* PAGE EXTRACT
_ _ _ _ _

Viorica has a miserable marriage
to a violent drunken bully, her life one of lost teeth and miscarriages, until
she runs away to Timișoara and meets up with Tiberius and Attila again, and
Attila’s sister Ánná who is in a relationship with Tiberius. But their ways part, with Tiberius marrying a
relative of Ceaușescu, until the tide of revolution brings them all together
once more, though not in a way they would have predicted. At the end they find themselves on the right
side of history, but that does not guarantee a happy ending.
This is a novel full of secrets,
individuals not knowing who to trust, and having to live a hidden life
politically and sexually. We see
Tiberius and Attila become cynical, and Attila’s shocking indifference to life
as he becomes the regime’s executioner with the fearsome nickname Attila the
Hun, hypocritically hunting homosexuals (supposedly a decadent western vice
unknown in Romania) while he cruises gay bars and has casual sex.
There are conflicts between
political, ethnic, sexual identities, with the state denying that there is any
such thing as a private life. Family is
no defence: Tiberius’s father does not care whether he sacrifices Attila or his
son in order to curry favour with Ceaușescu.
Attila even finds his lover, for whom he has a deep passion, is a plant
spying on him. When saying or doing the
wrong thing can get you into trouble, people keep their heads down to survive
in a country characterised by shortages, repression and a dearth of civic
virtue.
Just as individuals have to hide
their authentic selves, the regime is good at concealing inconvenient truths, a
failure to confront reality which can only hasten its downfall. When the accident at Chernobyl occurs it is
considered unimportant. When instances
of AIDS begin to show up among Romanian men it is treated as a dirty secret,
and Attila shows just how efficient he can be in keeping the problem hidden.
Unfortunately ignorance is the
worst possible way to deal with problems, and unsurprisingly Attila finds his
lifestyle has left him infected too.
Eventually the political situation cannot be kept from the people, and
the fall of the Berlin Wall in early November 1989 is a clear sign that massive
change in the Eastern Bloc is possible.
The novel races to a climax,
showing the buildup of opposition in Timișoara and the final days of the regime. These are gripping events vividly
described. Hildebrandt indicates that
the uprising in Bucharest, far from being spontaneous, was to a large extent
orchestrated by the army. Rather than a
popular revolution, it was a coup, though the spontaneous protests in Timișoara
take Tiberius by surprise because they are not part of the White Winter plan.
And what of Attila and Tiberius,
sparring over the interrogation table at the opening of the novel a few weeks
before? In the end friendship wins
despite the different paths their lives have taken, as they are reconciled and
drive to Bucharest to participate in the overthrow of the dictator. They go to Palace Square on 21 December for
Ceaușescu’s final speech, but Attila has little time left as disease wastes his
body.
Unfortunately, as the crowed
surges forward in excitement and Ceaușescu flees, Attila, bleeding from the
mouth, is mistaken for a strigoi by
the crowd and shot, dying in Tiberius’s arms.
Tiberius participates in the execution of Nicolae and Elena Ceaușescu on
Christmas Day (despite being related by marriage which fortunately nobody seems
to remember) and is pallbearer to Attila back in the village.
The strigoi reference jars (as occasionally does the novel’s awkward
translation) but, being part of the political apparatus, Attila in a sense is a
vampire battening on the Romanian people, his privileges bought at their
expense. As a member of the Securitate the
transition was never likely to end well for him. Pregnant Viorica, dead in the massacre at
Timișoara, becomes a symbol of the sacrifice made by ordinary people in
1989. Only Tiberius is left to confront
the new world made possible once Ceaușescu has left the stage.

_ _ _ _ _

* GIVEN ENTRIES
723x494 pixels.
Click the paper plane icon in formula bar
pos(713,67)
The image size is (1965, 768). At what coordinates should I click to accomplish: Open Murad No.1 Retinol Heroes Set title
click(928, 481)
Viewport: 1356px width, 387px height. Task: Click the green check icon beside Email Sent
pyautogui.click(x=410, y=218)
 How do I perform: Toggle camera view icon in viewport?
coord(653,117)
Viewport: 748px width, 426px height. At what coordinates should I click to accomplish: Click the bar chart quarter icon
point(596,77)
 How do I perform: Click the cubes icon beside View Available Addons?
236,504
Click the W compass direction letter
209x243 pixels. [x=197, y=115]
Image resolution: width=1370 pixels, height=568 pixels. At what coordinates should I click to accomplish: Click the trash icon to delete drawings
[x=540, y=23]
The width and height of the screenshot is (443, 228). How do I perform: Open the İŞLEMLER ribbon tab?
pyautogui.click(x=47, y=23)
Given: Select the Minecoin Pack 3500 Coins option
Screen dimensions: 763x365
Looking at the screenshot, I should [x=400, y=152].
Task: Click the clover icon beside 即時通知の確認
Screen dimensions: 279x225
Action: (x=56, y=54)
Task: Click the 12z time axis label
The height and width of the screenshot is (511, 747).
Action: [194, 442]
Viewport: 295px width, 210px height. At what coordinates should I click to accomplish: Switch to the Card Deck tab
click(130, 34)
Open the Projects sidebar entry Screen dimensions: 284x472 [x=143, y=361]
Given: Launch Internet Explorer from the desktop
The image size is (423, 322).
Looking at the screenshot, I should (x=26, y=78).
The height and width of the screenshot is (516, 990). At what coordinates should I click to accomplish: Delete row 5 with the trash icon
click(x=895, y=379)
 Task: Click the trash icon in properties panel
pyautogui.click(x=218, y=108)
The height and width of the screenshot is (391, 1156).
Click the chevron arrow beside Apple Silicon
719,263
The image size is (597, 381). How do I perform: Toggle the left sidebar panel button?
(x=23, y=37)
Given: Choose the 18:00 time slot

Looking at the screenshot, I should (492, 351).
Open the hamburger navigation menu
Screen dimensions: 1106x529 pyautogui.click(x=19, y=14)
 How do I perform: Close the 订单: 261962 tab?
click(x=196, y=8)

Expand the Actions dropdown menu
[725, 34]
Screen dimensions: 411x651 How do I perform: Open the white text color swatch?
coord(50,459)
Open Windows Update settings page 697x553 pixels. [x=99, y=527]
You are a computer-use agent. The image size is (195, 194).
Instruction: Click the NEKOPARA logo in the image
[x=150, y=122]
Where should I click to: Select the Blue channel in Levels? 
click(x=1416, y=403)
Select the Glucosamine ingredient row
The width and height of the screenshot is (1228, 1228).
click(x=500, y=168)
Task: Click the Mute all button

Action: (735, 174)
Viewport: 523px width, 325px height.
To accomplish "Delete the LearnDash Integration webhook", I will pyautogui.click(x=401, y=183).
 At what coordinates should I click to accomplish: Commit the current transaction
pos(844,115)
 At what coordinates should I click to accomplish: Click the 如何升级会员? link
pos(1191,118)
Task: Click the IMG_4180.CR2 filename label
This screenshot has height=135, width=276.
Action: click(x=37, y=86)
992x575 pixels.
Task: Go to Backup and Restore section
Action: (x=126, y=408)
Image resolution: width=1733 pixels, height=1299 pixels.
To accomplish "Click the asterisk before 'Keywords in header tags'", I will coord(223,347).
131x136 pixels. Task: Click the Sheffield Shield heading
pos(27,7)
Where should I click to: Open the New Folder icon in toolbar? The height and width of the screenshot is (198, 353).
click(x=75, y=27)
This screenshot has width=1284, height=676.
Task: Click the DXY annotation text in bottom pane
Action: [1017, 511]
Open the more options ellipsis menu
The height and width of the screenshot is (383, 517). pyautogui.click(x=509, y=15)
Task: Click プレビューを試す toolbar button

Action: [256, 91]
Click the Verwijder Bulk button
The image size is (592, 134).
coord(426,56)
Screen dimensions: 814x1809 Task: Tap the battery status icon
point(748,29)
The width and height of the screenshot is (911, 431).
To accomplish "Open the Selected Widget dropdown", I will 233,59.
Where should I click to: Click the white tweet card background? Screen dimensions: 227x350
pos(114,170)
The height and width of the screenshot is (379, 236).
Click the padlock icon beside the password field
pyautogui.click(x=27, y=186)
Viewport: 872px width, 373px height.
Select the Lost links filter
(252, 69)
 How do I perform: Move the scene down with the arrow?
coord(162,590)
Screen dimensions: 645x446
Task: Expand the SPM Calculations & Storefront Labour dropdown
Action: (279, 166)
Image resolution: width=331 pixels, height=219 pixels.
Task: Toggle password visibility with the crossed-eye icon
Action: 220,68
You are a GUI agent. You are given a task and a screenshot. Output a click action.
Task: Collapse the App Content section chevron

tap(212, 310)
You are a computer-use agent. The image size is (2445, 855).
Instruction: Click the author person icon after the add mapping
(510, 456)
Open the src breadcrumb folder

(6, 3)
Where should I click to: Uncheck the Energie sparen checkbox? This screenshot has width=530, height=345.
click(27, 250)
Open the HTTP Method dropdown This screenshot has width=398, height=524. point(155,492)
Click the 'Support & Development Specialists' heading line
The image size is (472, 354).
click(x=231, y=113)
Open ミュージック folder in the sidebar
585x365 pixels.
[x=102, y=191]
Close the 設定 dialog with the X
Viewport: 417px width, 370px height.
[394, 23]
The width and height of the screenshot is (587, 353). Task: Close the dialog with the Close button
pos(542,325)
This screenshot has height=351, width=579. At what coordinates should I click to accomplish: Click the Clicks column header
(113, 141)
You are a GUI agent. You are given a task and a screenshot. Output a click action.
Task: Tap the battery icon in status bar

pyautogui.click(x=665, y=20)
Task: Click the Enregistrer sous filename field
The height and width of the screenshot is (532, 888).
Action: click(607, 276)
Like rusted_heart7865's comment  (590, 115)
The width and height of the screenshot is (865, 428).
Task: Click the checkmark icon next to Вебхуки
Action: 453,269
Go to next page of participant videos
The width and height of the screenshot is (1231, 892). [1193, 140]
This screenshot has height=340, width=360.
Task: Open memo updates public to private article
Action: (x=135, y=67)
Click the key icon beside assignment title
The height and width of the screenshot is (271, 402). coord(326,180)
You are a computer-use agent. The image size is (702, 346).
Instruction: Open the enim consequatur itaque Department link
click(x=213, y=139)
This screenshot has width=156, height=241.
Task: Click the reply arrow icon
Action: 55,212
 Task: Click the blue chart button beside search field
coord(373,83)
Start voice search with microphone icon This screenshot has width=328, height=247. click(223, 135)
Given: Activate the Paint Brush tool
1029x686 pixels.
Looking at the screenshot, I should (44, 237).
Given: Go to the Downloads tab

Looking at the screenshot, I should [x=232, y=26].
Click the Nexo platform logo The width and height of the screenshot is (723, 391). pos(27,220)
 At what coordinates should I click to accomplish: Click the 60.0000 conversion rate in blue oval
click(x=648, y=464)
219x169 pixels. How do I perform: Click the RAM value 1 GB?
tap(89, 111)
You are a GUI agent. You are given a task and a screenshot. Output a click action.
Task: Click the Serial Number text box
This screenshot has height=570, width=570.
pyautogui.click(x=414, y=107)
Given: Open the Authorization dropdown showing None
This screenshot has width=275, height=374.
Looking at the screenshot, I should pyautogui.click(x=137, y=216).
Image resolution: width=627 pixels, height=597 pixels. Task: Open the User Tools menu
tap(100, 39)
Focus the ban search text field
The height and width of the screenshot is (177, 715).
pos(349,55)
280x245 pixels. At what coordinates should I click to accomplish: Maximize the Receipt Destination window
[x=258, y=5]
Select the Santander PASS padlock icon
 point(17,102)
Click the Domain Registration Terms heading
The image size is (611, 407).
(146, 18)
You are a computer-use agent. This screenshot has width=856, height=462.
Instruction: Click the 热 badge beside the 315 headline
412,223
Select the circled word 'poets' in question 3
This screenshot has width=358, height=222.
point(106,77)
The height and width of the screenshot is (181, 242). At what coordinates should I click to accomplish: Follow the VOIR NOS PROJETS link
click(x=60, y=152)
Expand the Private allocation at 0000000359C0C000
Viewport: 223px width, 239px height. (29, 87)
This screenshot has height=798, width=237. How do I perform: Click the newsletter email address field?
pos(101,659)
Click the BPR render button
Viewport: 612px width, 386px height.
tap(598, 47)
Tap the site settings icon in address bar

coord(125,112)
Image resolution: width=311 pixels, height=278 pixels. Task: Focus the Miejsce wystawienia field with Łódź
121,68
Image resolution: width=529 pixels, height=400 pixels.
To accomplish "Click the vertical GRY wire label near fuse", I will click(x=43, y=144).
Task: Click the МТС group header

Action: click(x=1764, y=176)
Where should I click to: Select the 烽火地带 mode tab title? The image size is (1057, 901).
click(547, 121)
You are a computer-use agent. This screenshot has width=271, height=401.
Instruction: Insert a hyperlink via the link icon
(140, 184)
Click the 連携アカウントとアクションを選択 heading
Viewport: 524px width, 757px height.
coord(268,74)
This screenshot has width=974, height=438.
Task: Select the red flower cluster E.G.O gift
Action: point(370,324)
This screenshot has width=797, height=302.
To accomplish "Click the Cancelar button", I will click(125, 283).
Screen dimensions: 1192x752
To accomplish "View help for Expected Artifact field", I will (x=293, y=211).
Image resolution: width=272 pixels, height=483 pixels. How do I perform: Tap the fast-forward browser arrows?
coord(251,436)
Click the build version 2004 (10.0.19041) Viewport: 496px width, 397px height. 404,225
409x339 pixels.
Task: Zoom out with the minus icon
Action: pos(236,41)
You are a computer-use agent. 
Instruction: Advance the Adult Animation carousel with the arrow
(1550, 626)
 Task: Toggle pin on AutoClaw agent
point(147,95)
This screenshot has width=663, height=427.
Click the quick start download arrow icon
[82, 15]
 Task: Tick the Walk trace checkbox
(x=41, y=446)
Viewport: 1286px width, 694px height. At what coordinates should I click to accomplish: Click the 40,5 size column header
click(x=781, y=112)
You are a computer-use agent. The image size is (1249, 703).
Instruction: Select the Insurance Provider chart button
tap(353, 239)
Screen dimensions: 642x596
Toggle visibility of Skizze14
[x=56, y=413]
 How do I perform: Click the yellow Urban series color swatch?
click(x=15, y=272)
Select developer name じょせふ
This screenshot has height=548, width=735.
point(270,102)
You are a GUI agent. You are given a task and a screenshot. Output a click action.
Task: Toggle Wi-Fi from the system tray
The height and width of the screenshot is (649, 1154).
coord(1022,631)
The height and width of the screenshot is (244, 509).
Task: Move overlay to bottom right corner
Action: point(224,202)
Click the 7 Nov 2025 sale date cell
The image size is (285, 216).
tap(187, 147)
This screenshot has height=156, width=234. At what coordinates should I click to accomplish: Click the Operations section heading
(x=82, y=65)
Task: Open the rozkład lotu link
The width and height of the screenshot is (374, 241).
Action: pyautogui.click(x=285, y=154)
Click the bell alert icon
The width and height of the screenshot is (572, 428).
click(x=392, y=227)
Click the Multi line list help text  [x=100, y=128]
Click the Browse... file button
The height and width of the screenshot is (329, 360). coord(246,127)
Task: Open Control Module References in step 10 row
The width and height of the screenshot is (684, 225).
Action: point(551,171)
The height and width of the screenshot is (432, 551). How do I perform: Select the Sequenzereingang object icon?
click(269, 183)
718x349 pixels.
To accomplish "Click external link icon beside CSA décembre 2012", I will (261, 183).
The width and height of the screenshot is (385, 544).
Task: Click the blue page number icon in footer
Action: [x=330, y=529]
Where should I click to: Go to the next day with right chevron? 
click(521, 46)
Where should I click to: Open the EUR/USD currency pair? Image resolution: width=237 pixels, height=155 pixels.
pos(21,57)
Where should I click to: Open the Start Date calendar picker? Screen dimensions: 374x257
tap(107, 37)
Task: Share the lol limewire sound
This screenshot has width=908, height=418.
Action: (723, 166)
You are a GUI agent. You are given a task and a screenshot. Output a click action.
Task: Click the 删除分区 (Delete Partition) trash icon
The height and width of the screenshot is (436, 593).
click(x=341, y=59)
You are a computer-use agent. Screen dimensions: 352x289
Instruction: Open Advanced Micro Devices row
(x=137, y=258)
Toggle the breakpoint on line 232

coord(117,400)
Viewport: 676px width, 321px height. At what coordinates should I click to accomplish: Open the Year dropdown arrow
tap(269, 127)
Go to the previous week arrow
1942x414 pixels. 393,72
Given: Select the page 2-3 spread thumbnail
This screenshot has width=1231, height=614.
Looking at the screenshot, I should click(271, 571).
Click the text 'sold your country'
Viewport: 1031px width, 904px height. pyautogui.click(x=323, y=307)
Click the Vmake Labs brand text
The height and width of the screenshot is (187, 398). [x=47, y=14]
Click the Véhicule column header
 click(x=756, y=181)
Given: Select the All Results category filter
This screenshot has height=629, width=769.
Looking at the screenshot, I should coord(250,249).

_ _ _ _ _

From the book review above, output word for word the passage that begins at the words "Unfortunately, as the" and stops after "in Tiberius’s arms.".

* RESPONSE
Unfortunately, as the crowed
surges forward in excitement and Ceaușescu flees, Attila, bleeding from the
mouth, is mistaken for a strigoi by
the crowd and shot, dying in Tiberius’s arms.